Treatment of cartilage injuries using combined BMAC and PRP resulted in improvements in subjective outcome and MOCART scores one year postoperative, which were non-significant after two years.
Cell-based cartilage repair treatments are limited due to high costs of cell expansion prior to implantation. The use of autologous bone marrow aspirate concentrate (BMAC) has been proposed as an alternative one-step strategy. Platelet-rich plasma (PRP) is an increasingly popular endogenous source of concentrated growth factors.
To evaluate the clinical use of combined BMAC and PRP on a collagen I/III scaffold for treating cartilage lesions in the knee.
Material And Methods
Ten patients (Mean age: 29.4 years, range 18-36) suffering from large full-thickness cartilage lesions on patella (n=7) or the femoral condyles (n=3) were treated with BMAC and PRP from January 2015 to December 2016. Bone marrow was aspirated from the iliac crest and was prepared using centrifugation to yield BMAC. PRP was prepared using whole blood. BMAC and PRP was then seeded onto a collagen I/III scaffold and sutured into the debrided defect.
Patients were evaluated by clinical outcome scores (IKDC, KOOS and NRS) pre-operatively, after three months, one and two years and through MRI after one year, evaluated using “magnetic resonance observation of cartilage repair tissue” (MOCART) score (0(worst) - 100(best)).
After one year statistically significant improvements were found in IKDC (35.5 to 58.4, p = 0.003), NRS activity (7.3 to 4.9, p = 0.006), KOOS symptoms (60.5 to 77.5, p = 0.01), KOOS ADL (64.3 to 78.4, p = 0.04) and KOOS QOL (23.2 to 41.9, p = 0.04).

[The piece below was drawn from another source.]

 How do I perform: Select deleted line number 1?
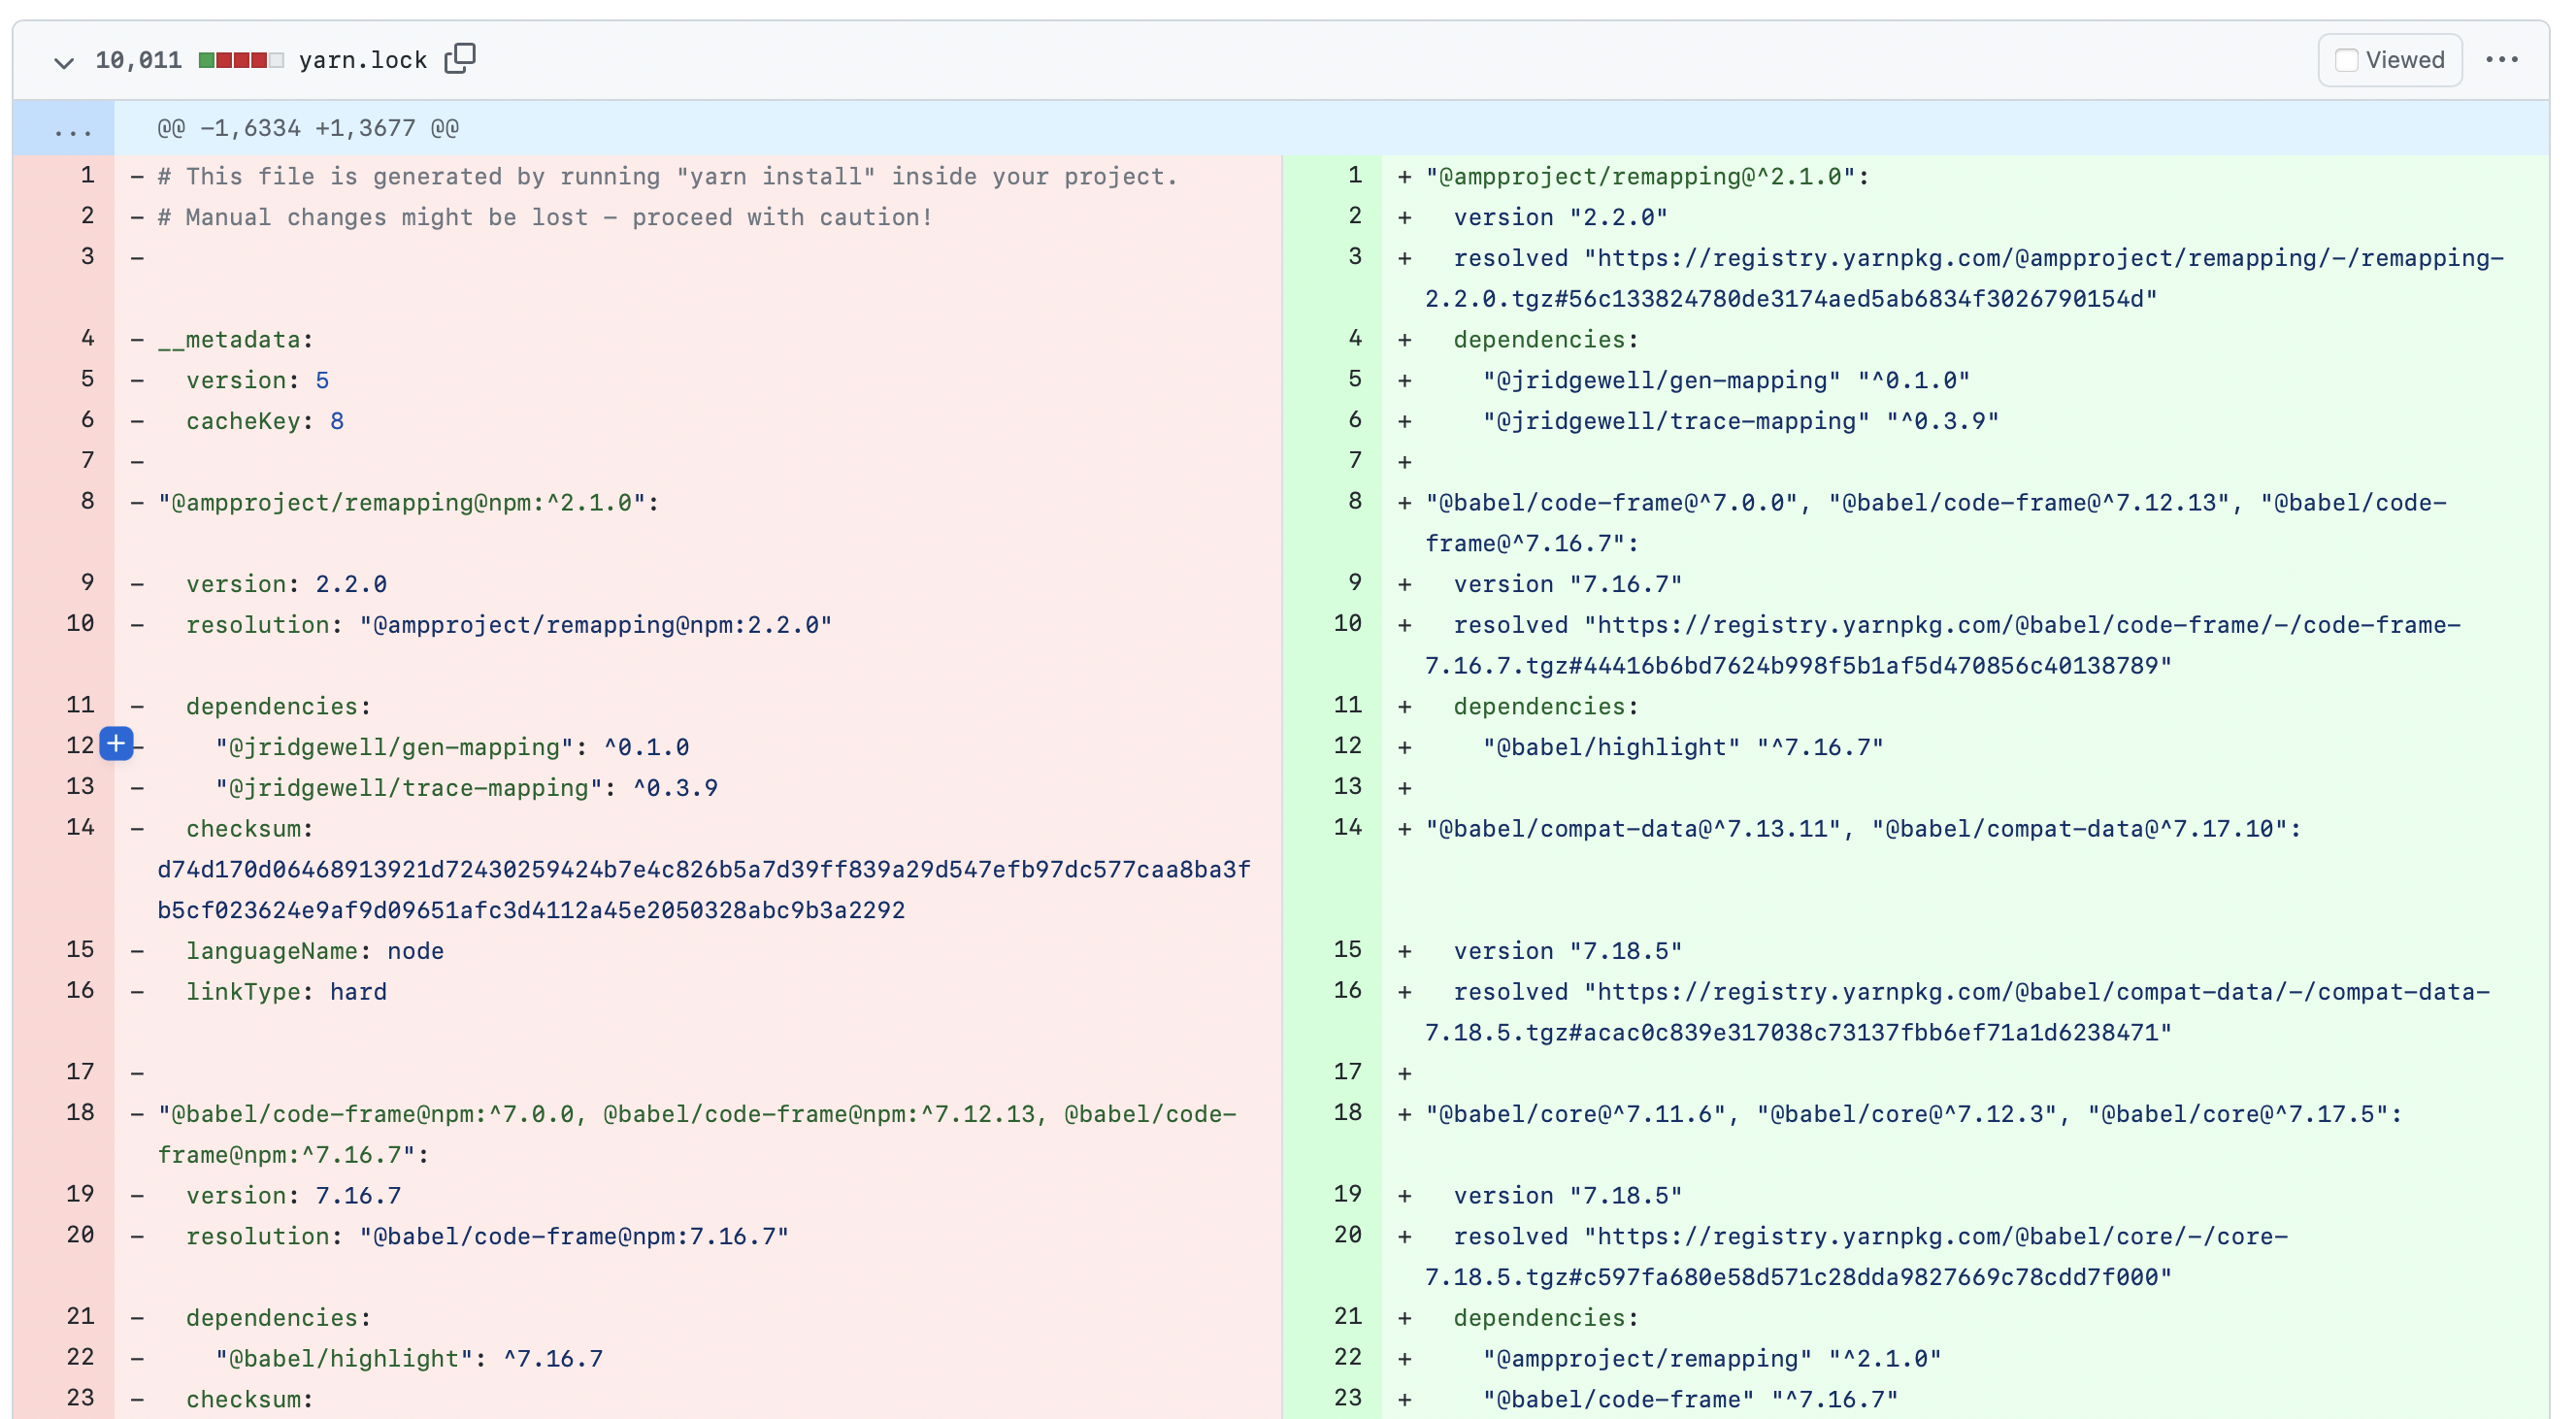88,176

MOCART was 36.5 (30.3-42.7) after one year.
At two years follow-up statistically significant improvements were seen in IKDC (35.5 to 54.6, p = 0.009), NRS rest (3.3 to 1.7, p = 0.02) and NRS activity (7.3 to 5.1, p = 0.007).
Treatment of cartilage injuries using combined BMAC and PRP resulted in improvements in subjective outcome scores one and two years postoperatively.